▸ **Task objective**
Exact repetition is required: output every record in full.

▸ **Data section**
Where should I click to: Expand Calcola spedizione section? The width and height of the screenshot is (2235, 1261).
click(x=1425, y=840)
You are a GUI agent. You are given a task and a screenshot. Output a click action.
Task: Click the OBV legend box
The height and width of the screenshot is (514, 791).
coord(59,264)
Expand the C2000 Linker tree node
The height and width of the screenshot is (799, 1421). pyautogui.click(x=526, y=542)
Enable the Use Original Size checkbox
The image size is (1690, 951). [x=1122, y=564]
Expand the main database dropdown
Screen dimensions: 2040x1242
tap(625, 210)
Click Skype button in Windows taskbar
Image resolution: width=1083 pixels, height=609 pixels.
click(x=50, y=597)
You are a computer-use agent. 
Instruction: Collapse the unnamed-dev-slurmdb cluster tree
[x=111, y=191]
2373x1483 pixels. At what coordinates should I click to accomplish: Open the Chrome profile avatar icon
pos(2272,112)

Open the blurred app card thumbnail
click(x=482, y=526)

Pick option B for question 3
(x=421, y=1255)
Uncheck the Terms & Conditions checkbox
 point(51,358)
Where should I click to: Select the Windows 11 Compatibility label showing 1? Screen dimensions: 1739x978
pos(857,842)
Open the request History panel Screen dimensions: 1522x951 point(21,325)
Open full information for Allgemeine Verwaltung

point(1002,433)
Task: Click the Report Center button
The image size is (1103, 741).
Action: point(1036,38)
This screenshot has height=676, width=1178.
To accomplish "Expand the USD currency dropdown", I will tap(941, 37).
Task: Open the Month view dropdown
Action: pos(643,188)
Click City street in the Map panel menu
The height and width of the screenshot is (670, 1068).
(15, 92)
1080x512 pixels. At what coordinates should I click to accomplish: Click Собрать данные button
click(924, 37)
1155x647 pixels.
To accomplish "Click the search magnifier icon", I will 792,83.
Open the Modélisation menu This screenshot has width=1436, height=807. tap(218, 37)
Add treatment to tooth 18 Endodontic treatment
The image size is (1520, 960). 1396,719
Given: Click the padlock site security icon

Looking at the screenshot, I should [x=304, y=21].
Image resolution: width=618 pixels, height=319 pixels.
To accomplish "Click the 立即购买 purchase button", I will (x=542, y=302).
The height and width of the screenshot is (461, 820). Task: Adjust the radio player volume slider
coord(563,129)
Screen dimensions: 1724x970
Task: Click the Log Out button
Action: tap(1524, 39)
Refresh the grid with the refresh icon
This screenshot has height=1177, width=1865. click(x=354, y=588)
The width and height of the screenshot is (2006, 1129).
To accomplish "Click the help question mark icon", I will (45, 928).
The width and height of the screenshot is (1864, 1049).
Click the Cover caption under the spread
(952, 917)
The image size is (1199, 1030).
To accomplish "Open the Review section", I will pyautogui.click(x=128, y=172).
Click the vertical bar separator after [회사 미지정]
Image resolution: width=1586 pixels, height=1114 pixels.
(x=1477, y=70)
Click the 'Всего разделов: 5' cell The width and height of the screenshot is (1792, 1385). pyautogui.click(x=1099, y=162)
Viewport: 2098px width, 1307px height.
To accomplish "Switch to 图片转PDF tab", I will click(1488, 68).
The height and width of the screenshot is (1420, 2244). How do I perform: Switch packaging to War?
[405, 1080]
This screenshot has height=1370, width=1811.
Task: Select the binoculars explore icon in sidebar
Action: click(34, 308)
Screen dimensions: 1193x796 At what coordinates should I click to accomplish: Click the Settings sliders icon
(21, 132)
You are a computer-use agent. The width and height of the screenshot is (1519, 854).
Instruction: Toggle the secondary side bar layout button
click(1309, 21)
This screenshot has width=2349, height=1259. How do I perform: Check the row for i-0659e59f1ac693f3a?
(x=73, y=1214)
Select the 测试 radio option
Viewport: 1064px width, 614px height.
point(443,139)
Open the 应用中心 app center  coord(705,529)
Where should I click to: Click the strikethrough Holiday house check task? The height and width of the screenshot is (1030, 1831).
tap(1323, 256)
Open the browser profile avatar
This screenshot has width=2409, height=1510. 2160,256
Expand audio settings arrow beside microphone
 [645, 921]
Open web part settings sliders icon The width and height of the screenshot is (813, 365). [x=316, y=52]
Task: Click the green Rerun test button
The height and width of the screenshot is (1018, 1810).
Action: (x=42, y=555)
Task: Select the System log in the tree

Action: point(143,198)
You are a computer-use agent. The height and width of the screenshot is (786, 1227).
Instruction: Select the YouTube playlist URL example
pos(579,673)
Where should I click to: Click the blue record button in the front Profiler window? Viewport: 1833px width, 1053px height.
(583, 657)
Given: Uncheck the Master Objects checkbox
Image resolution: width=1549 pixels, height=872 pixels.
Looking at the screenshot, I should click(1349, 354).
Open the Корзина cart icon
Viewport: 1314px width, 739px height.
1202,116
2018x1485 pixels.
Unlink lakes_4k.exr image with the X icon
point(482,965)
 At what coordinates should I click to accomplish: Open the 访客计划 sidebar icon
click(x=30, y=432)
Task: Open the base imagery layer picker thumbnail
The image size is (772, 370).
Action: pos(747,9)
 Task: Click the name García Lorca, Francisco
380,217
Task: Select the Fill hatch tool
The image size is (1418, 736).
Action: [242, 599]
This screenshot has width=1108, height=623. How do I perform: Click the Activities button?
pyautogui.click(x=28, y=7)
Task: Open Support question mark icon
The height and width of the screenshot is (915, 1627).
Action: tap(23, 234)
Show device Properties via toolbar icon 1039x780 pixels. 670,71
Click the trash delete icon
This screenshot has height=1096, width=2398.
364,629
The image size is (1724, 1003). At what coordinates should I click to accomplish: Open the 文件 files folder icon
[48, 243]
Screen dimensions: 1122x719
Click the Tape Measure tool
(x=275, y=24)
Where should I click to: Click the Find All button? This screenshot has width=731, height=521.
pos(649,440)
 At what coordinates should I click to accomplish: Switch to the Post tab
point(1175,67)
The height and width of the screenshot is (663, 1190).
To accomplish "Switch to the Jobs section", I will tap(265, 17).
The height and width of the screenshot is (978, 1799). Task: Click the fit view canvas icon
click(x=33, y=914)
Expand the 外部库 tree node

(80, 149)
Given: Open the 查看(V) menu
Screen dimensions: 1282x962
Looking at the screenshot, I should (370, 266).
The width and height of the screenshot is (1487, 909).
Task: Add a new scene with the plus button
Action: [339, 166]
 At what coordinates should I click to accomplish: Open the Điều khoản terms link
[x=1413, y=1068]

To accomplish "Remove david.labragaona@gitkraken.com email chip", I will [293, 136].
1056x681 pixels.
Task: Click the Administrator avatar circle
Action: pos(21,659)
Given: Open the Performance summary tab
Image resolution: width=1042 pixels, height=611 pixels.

▸ **Result of this task**
Where should I click to: Expand Calcola spedizione section? The width and height of the screenshot is (2235, 1261).
click(x=1425, y=840)
You are a GUI agent. You are given a task and a screenshot. Output a click action.
Task: Click the OBV legend box
The height and width of the screenshot is (514, 791).
coord(59,264)
Expand the C2000 Linker tree node
The height and width of the screenshot is (799, 1421). pyautogui.click(x=526, y=542)
Enable the Use Original Size checkbox
The image size is (1690, 951). [x=1122, y=564]
Expand the main database dropdown
Screen dimensions: 2040x1242
tap(625, 210)
Click Skype button in Windows taskbar
Image resolution: width=1083 pixels, height=609 pixels.
click(x=50, y=597)
You are a computer-use agent. 
Instruction: Collapse the unnamed-dev-slurmdb cluster tree
[x=111, y=191]
2373x1483 pixels. At what coordinates should I click to accomplish: Open the Chrome profile avatar icon
pos(2272,112)

Open the blurred app card thumbnail
click(x=482, y=526)

Pick option B for question 3
(x=421, y=1255)
Uncheck the Terms & Conditions checkbox
 point(51,358)
Where should I click to: Select the Windows 11 Compatibility label showing 1? Screen dimensions: 1739x978
pos(857,842)
Open the request History panel Screen dimensions: 1522x951 point(21,325)
Open full information for Allgemeine Verwaltung

point(1002,433)
Task: Click the Report Center button
The image size is (1103, 741).
Action: point(1036,38)
This screenshot has height=676, width=1178.
To accomplish "Expand the USD currency dropdown", I will tap(941, 37).
Task: Open the Month view dropdown
Action: pos(643,188)
Click City street in the Map panel menu
The height and width of the screenshot is (670, 1068).
(15, 92)
1080x512 pixels. At what coordinates should I click to accomplish: Click Собрать данные button
click(924, 37)
1155x647 pixels.
To accomplish "Click the search magnifier icon", I will 792,83.
Open the Modélisation menu This screenshot has width=1436, height=807. tap(218, 37)
Add treatment to tooth 18 Endodontic treatment
The image size is (1520, 960). 1396,719
Given: Click the padlock site security icon

Looking at the screenshot, I should [x=304, y=21].
Image resolution: width=618 pixels, height=319 pixels.
To accomplish "Click the 立即购买 purchase button", I will (x=542, y=302).
The height and width of the screenshot is (461, 820). Task: Adjust the radio player volume slider
coord(563,129)
Screen dimensions: 1724x970
Task: Click the Log Out button
Action: tap(1524, 39)
Refresh the grid with the refresh icon
This screenshot has height=1177, width=1865. click(x=354, y=588)
The width and height of the screenshot is (2006, 1129).
To accomplish "Click the help question mark icon", I will (45, 928).
The width and height of the screenshot is (1864, 1049).
Click the Cover caption under the spread
(952, 917)
The image size is (1199, 1030).
To accomplish "Open the Review section", I will pyautogui.click(x=128, y=172).
Click the vertical bar separator after [회사 미지정]
Image resolution: width=1586 pixels, height=1114 pixels.
(x=1477, y=70)
Click the 'Всего разделов: 5' cell The width and height of the screenshot is (1792, 1385). pyautogui.click(x=1099, y=162)
Viewport: 2098px width, 1307px height.
To accomplish "Switch to 图片转PDF tab", I will click(1488, 68).
The height and width of the screenshot is (1420, 2244). How do I perform: Switch packaging to War?
[405, 1080]
This screenshot has height=1370, width=1811.
Task: Select the binoculars explore icon in sidebar
Action: click(34, 308)
Screen dimensions: 1193x796 At what coordinates should I click to accomplish: Click the Settings sliders icon
(21, 132)
You are a computer-use agent. The width and height of the screenshot is (1519, 854).
Instruction: Toggle the secondary side bar layout button
click(1309, 21)
This screenshot has width=2349, height=1259. How do I perform: Check the row for i-0659e59f1ac693f3a?
(x=73, y=1214)
Select the 测试 radio option
Viewport: 1064px width, 614px height.
point(443,139)
Open the 应用中心 app center  coord(705,529)
Where should I click to: Click the strikethrough Holiday house check task? The height and width of the screenshot is (1030, 1831).
tap(1323, 256)
Open the browser profile avatar
This screenshot has width=2409, height=1510. 2160,256
Expand audio settings arrow beside microphone
 [645, 921]
Open web part settings sliders icon The width and height of the screenshot is (813, 365). [x=316, y=52]
Task: Click the green Rerun test button
The height and width of the screenshot is (1018, 1810).
Action: (x=42, y=555)
Task: Select the System log in the tree

Action: point(143,198)
You are a computer-use agent. The height and width of the screenshot is (786, 1227).
Instruction: Select the YouTube playlist URL example
pos(579,673)
Where should I click to: Click the blue record button in the front Profiler window? Viewport: 1833px width, 1053px height.
(583, 657)
Given: Uncheck the Master Objects checkbox
Image resolution: width=1549 pixels, height=872 pixels.
Looking at the screenshot, I should click(1349, 354).
Open the Корзина cart icon
Viewport: 1314px width, 739px height.
1202,116
2018x1485 pixels.
Unlink lakes_4k.exr image with the X icon
point(482,965)
 At what coordinates should I click to accomplish: Open the 访客计划 sidebar icon
click(x=30, y=432)
Task: Open the base imagery layer picker thumbnail
The image size is (772, 370).
Action: pos(747,9)
 Task: Click the name García Lorca, Francisco
380,217
Task: Select the Fill hatch tool
The image size is (1418, 736).
Action: [242, 599]
This screenshot has width=1108, height=623. How do I perform: Click the Activities button?
pyautogui.click(x=28, y=7)
Task: Open Support question mark icon
The height and width of the screenshot is (915, 1627).
Action: tap(23, 234)
Show device Properties via toolbar icon 1039x780 pixels. 670,71
Click the trash delete icon
This screenshot has height=1096, width=2398.
364,629
The image size is (1724, 1003). At what coordinates should I click to accomplish: Open the 文件 files folder icon
[48, 243]
Screen dimensions: 1122x719
Click the Tape Measure tool
(x=275, y=24)
Where should I click to: Click the Find All button? This screenshot has width=731, height=521.
pos(649,440)
 At what coordinates should I click to accomplish: Switch to the Post tab
point(1175,67)
The height and width of the screenshot is (663, 1190).
To accomplish "Switch to the Jobs section", I will tap(265, 17).
The height and width of the screenshot is (978, 1799). Task: Click the fit view canvas icon
click(x=33, y=914)
Expand the 外部库 tree node

(80, 149)
Given: Open the 查看(V) menu
Screen dimensions: 1282x962
Looking at the screenshot, I should (370, 266).
The width and height of the screenshot is (1487, 909).
Task: Add a new scene with the plus button
Action: [339, 166]
 At what coordinates should I click to accomplish: Open the Điều khoản terms link
[x=1413, y=1068]

To accomplish "Remove david.labragaona@gitkraken.com email chip", I will [293, 136].
1056x681 pixels.
Task: Click the Administrator avatar circle
Action: pos(21,659)
Given: Open the Performance summary tab
Image resolution: width=1042 pixels, height=611 pixels.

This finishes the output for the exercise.